## Begin TEXT BLOCK

But the law, not being blind to the existence of such a state of affairs and frowning upon the existence of shadow directors, provides under section 179 that a person “on whose directions or instructions the duly appointed directors are accustomed to act” is subject to the same duties and liabilities as a duly appointed director. Note that the law does not say that the person also has the same rights of a director. What it does is to impose on him a director’s “duties and liabilities”.

Further, the Companies Code does not expressly call such a person by the name “shadow director;” but that is the name by which such persons are generally called in Company Law. A shadow director is therefore not a director properly so-called. He does not have the rights of a director, and is an interloper in the affairs of the company. But the law recognises his existence and imposes upon him the duties and liabilities of a director by virtue of his control over or domination of the directors of the company.

The fact is that a shadow director does not claim or purport to act as a director, and the company does not hold him out as a director. He rather lurks in the shadows and shelters behind others who are the duly appointed directors. The generally accepted test in ascertaining whether a person is a shadow director is as follows:
(1) Who are the directors of the company?
(2) Did the ‘third party’ direct those directors how to act in relation to the company?
(3) Did the duly appointed directors act in accordance with such directions?
(4) Were the duly appointed directors accustomed so to act?

## End TEXT BLOCK
## Begin GIVEN ENTRIES

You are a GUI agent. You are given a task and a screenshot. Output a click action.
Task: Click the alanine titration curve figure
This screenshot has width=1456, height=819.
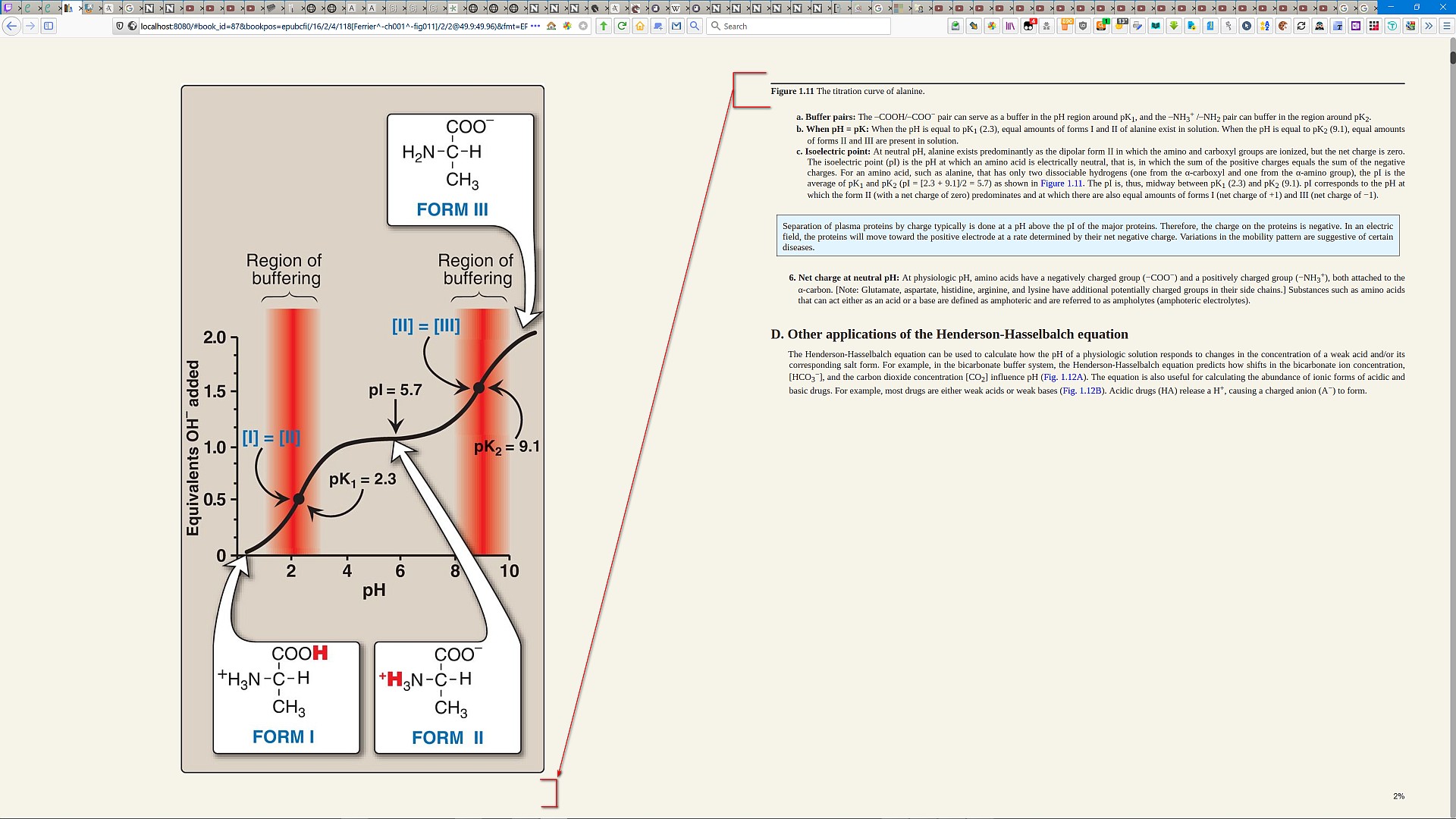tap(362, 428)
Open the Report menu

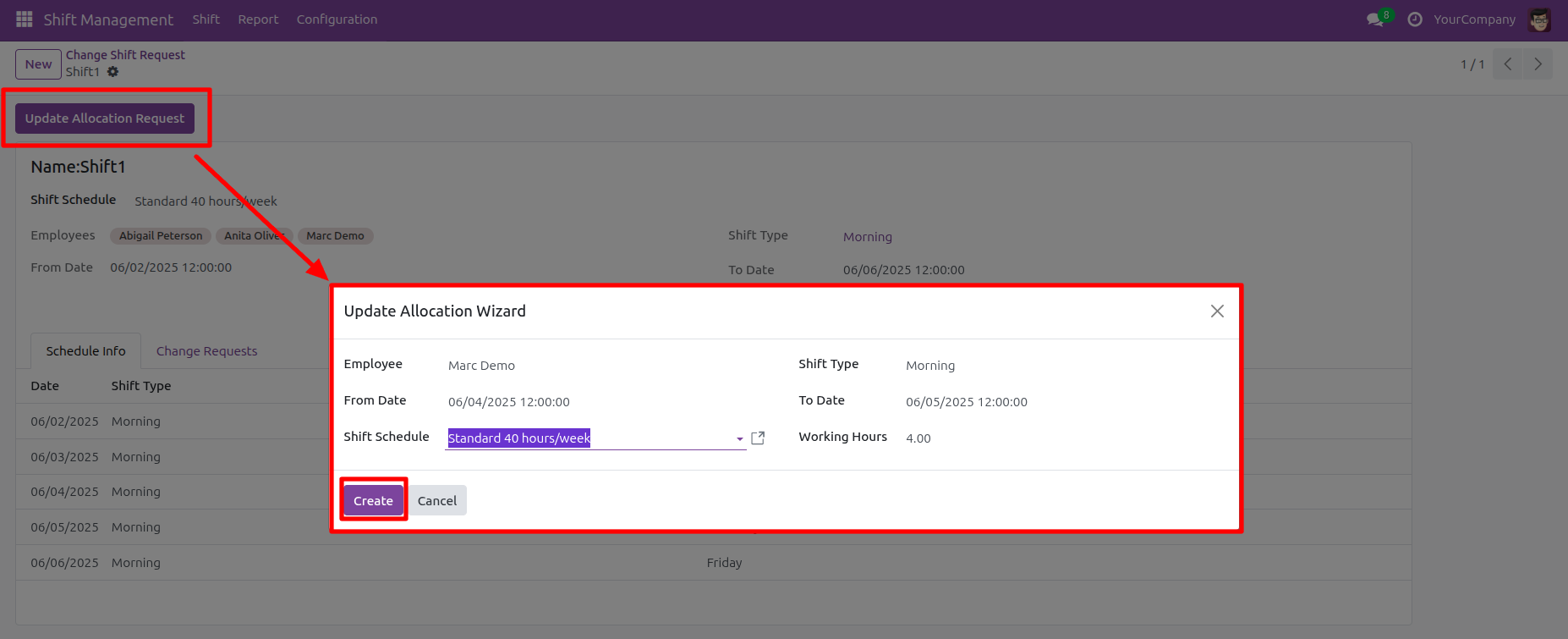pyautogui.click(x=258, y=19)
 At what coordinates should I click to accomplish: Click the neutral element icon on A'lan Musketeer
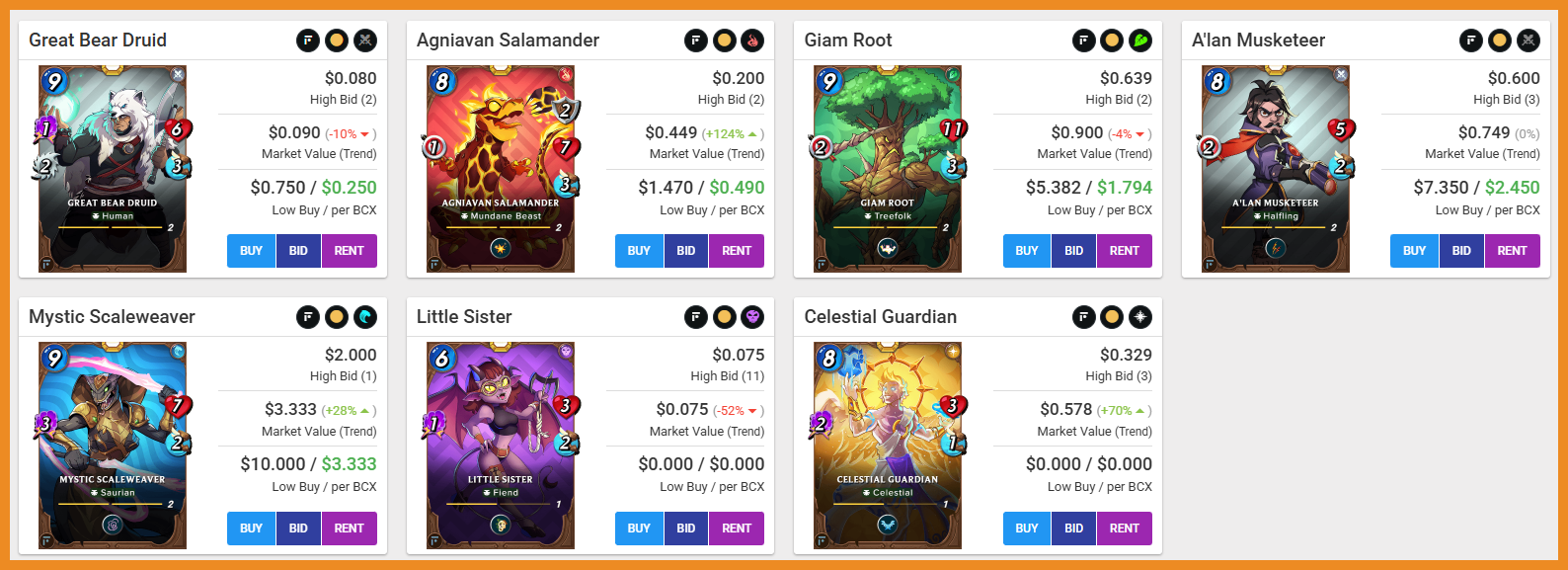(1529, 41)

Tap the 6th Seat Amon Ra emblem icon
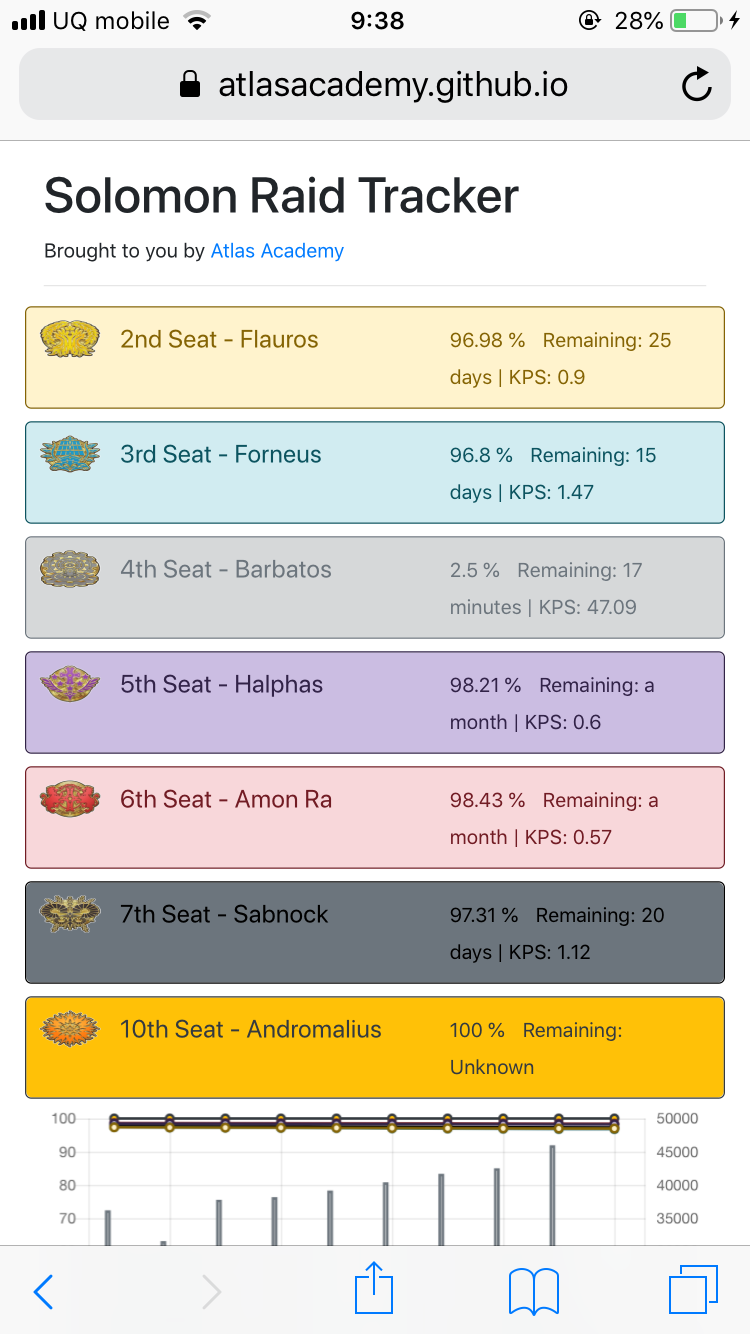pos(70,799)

## End GIVEN ENTRIES

# GOALS:
• a. Please answer these from the passage on shadow directors:
(i) Under which section is a person on whose directions the directors are accustomed to act made subject to a director's duties and liabilities?
(ii) Does the Companies Code expressly call such a person a "shadow director"?
(iii) What is the third question in the generally accepted test for identifying a shadow director?
• b. Write a continuation of the passage on shadow directors, starting after its last line.

# ANSWERS:
• a.
(i) Section 179.
(ii) No. The Companies Code does not expressly use that name.
(iii) Did the duly appointed directors act in accordance with such directions?

• b.
Accordingly, central to a determination as to whether a person is a shadow director is, first, there is a board of directors claiming and purporting to act as such; and, second, there is a “discernible pattern of behaviour” in which the board did not exercise any discretion or judgment of its own, but acted in accordance with the directions of the third party. If these are answered in the affirmative, then that third party is a shadow director. Accordingly the definition of shadow director presupposes that there is a board of directors who act in accordance with instructions from someone else, the èminence grise (literally the “wise old man.”) Another appropriate illustration of a shadow director is that he is, in effect, the puppet master who controls the actions of the board, and the directors are his ‘cat’s paw’.

“Accustomed to act”
The use of the phrase “accustomed to act” in section 179 would also suggest that the directors must be people who act on the directions or instructions of the shadow director as a matter of regular practice. It therefore applies to instances where the third party is shown to issue instructions and directions, and the directors are shown to comply with such, as a regular course of conduct over a period of time. Reference must therefore be made, not to acts on an individual occasion, but over a period of time and as a regular course of conduct. Simply put, a one-off instruction and compliance will not satisfy the “accustomed to act” criterion.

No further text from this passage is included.